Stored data
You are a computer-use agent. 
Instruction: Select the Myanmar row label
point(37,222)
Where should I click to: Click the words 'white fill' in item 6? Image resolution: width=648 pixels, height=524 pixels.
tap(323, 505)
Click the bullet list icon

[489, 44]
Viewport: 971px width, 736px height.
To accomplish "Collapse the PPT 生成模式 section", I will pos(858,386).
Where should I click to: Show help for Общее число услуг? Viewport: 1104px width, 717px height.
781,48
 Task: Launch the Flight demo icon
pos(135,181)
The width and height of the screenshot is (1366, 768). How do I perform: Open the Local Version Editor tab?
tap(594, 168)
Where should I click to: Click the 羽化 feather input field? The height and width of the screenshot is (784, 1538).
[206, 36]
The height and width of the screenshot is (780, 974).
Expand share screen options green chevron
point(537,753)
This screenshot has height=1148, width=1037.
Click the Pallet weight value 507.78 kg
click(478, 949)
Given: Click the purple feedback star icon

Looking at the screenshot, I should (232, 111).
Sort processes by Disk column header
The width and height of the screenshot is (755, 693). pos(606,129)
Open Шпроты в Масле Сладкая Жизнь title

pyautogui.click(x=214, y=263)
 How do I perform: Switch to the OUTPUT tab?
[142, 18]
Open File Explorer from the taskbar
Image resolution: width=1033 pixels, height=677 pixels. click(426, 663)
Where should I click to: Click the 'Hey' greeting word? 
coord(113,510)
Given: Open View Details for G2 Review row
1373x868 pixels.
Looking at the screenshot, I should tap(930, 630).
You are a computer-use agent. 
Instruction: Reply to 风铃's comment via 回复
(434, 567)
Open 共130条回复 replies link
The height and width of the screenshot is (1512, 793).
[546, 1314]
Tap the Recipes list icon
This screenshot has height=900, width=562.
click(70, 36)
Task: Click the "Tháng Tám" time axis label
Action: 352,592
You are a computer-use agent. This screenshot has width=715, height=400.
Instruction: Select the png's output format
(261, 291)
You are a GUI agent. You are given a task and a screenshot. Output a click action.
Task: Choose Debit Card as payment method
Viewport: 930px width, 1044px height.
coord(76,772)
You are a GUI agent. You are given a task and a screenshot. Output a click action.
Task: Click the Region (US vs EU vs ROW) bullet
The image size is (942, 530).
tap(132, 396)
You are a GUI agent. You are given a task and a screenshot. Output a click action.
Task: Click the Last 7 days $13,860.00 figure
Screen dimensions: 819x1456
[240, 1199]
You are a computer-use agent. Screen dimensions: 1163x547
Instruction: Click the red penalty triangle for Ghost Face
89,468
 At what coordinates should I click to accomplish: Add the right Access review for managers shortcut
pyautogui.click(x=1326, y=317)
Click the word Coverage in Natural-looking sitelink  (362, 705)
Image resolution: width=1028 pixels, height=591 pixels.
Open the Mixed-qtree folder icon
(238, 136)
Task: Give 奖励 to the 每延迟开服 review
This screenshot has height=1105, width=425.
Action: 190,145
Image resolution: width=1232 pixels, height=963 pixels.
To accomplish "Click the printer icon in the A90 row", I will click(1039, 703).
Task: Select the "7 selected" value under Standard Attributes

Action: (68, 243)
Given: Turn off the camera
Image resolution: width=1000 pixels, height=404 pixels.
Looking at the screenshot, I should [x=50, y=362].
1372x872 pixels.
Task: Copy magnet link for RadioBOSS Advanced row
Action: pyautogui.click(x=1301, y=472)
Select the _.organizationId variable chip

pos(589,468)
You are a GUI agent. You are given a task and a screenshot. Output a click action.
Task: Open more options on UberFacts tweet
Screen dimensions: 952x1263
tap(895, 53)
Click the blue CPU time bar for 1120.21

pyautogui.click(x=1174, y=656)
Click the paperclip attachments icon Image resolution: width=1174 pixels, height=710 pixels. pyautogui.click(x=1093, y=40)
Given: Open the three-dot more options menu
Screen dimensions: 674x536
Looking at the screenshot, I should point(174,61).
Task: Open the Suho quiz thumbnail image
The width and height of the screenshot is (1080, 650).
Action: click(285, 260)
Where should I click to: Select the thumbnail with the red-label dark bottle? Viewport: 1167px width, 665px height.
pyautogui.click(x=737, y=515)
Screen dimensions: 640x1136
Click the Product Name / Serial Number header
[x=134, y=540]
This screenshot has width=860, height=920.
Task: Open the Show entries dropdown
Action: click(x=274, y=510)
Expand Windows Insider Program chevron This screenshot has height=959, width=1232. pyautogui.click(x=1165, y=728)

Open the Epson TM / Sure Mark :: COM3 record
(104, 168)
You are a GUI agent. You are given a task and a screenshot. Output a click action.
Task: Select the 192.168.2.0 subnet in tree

Directions for this task
A complete, exact repeat of the records is the required answer.

Completed task
You are a computer-use agent. 
Instruction: Select the Myanmar row label
point(37,222)
Where should I click to: Click the words 'white fill' in item 6? Image resolution: width=648 pixels, height=524 pixels.
tap(323, 505)
Click the bullet list icon

[489, 44]
Viewport: 971px width, 736px height.
To accomplish "Collapse the PPT 生成模式 section", I will pos(858,386).
Where should I click to: Show help for Общее число услуг? Viewport: 1104px width, 717px height.
781,48
 Task: Launch the Flight demo icon
pos(135,181)
The width and height of the screenshot is (1366, 768). How do I perform: Open the Local Version Editor tab?
tap(594, 168)
Where should I click to: Click the 羽化 feather input field? The height and width of the screenshot is (784, 1538).
[206, 36]
The height and width of the screenshot is (780, 974).
Expand share screen options green chevron
point(537,753)
This screenshot has height=1148, width=1037.
Click the Pallet weight value 507.78 kg
click(478, 949)
Given: Click the purple feedback star icon

Looking at the screenshot, I should (232, 111).
Sort processes by Disk column header
The width and height of the screenshot is (755, 693). pos(606,129)
Open Шпроты в Масле Сладкая Жизнь title

pyautogui.click(x=214, y=263)
 How do I perform: Switch to the OUTPUT tab?
[142, 18]
Open File Explorer from the taskbar
Image resolution: width=1033 pixels, height=677 pixels. click(426, 663)
Where should I click to: Click the 'Hey' greeting word? 
coord(113,510)
Given: Open View Details for G2 Review row
1373x868 pixels.
Looking at the screenshot, I should tap(930, 630).
You are a computer-use agent. 
Instruction: Reply to 风铃's comment via 回复
(434, 567)
Open 共130条回复 replies link
The height and width of the screenshot is (1512, 793).
[546, 1314]
Tap the Recipes list icon
This screenshot has height=900, width=562.
click(70, 36)
Task: Click the "Tháng Tám" time axis label
Action: 352,592
You are a computer-use agent. This screenshot has width=715, height=400.
Instruction: Select the png's output format
(261, 291)
You are a GUI agent. You are given a task and a screenshot. Output a click action.
Task: Choose Debit Card as payment method
Viewport: 930px width, 1044px height.
coord(76,772)
You are a GUI agent. You are given a task and a screenshot. Output a click action.
Task: Click the Region (US vs EU vs ROW) bullet
The image size is (942, 530).
tap(132, 396)
You are a GUI agent. You are given a task and a screenshot. Output a click action.
Task: Click the Last 7 days $13,860.00 figure
Screen dimensions: 819x1456
[240, 1199]
You are a computer-use agent. Screen dimensions: 1163x547
Instruction: Click the red penalty triangle for Ghost Face
89,468
 At what coordinates should I click to accomplish: Add the right Access review for managers shortcut
pyautogui.click(x=1326, y=317)
Click the word Coverage in Natural-looking sitelink  (362, 705)
Image resolution: width=1028 pixels, height=591 pixels.
Open the Mixed-qtree folder icon
(238, 136)
Task: Give 奖励 to the 每延迟开服 review
This screenshot has height=1105, width=425.
Action: 190,145
Image resolution: width=1232 pixels, height=963 pixels.
To accomplish "Click the printer icon in the A90 row", I will click(1039, 703).
Task: Select the "7 selected" value under Standard Attributes

Action: (68, 243)
Given: Turn off the camera
Image resolution: width=1000 pixels, height=404 pixels.
Looking at the screenshot, I should [x=50, y=362].
1372x872 pixels.
Task: Copy magnet link for RadioBOSS Advanced row
Action: pyautogui.click(x=1301, y=472)
Select the _.organizationId variable chip

pos(589,468)
You are a GUI agent. You are given a task and a screenshot. Output a click action.
Task: Open more options on UberFacts tweet
Screen dimensions: 952x1263
tap(895, 53)
Click the blue CPU time bar for 1120.21

pyautogui.click(x=1174, y=656)
Click the paperclip attachments icon Image resolution: width=1174 pixels, height=710 pixels. pyautogui.click(x=1093, y=40)
Given: Open the three-dot more options menu
Screen dimensions: 674x536
Looking at the screenshot, I should point(174,61).
Task: Open the Suho quiz thumbnail image
The width and height of the screenshot is (1080, 650).
Action: click(285, 260)
Where should I click to: Select the thumbnail with the red-label dark bottle? Viewport: 1167px width, 665px height.
pyautogui.click(x=737, y=515)
Screen dimensions: 640x1136
Click the Product Name / Serial Number header
[x=134, y=540]
This screenshot has width=860, height=920.
Task: Open the Show entries dropdown
Action: click(x=274, y=510)
Expand Windows Insider Program chevron This screenshot has height=959, width=1232. pyautogui.click(x=1165, y=728)

Open the Epson TM / Sure Mark :: COM3 record
(104, 168)
You are a GUI agent. You are given a task and a screenshot. Output a click action.
Task: Select the 192.168.2.0 subnet in tree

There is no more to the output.